10.4. re — Regular expressions

Source code: src/text/re.h, src/text/re.c

Test code: tst/text/re/main.c

Test coverage: src/text/re.c


Defines

RE_IGNORECASE

Perform case-insensitive matching; expressions like [A-Z] will match lowercase letters, too.

RE_DOTALL

Make the '.' special character match any character at all, including a newline; without this flag, '.' will match anything except a newline.

RE_MULTILINE

When specified, the pattern character '^' matches at the beginning of the string and at the beginning of each line (immediately following each newline); and the pattern character '$' matches at the end of the string and at the end of each line (immediately preceding each newline). By default, ‘^’ matches only at the beginning of the string, and '$' only at the end of the string and immediately before the newline (if any) at the end of the string.

Functions

int re_module_init(void)

Initialize the re module. This function must be called before calling any other function in this module.

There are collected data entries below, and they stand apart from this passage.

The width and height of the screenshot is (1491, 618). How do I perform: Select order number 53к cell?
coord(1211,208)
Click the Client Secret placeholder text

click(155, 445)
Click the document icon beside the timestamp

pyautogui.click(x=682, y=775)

The module will only be initialized once even if this function is called multiple times.

Return
zero(0) or negative error code.

char *re_compile(char *compiled_p, const char *pattern_p, char flags, size_t size)

Compile given pattern.

Pattern syntax:

  • '.' - Any character.
  • '^' - Beginning of the string (not yet supported).
  • '$' - End of the string (not yet supported).
  • '?' - Zero or one repetitions (greedy).
  • '*' - Zero or more repetitions (greedy).
  • '+' - One or more repetitions (greedy).
  • '??' - Zero or one repetitions (non-greedy).
  • *? - Zero or more repetitions (non-greedy).
  • +? - One or more repetitions (non-greedy).
  • {m} - Exactly m repetitions.
  • \\ - Escape character.
  • [] - Set of characters.
  • '|' - Alternatives (not yet supported).
  • (...) - Groups (not yet supported).
  • \\d - Decimal digits [0-9].
  • \\w - Alphanumerical characters [a-ZA-Z0-9_].
  • \\s - Whitespace characters [ \t\r\n\f\v].

Return
Compiled patten, or NULL if the compilation failed.
Parameters
  • compiled_p: Compiled regular expression pattern.
  • pattern_p: Regular expression pattern.
  • flags: A combination of the flags RE_IGNORECASE, RE_DOTALL and RE_MULTILINE (RE_MULTILINE is not yet supported).
  • size: Size of the compiled buffer.

ssize_t re_match(const char *compiled_p, const char *buf_p, size_t size, struct re_group_t *groups_p, size_t *number_of_groups_p)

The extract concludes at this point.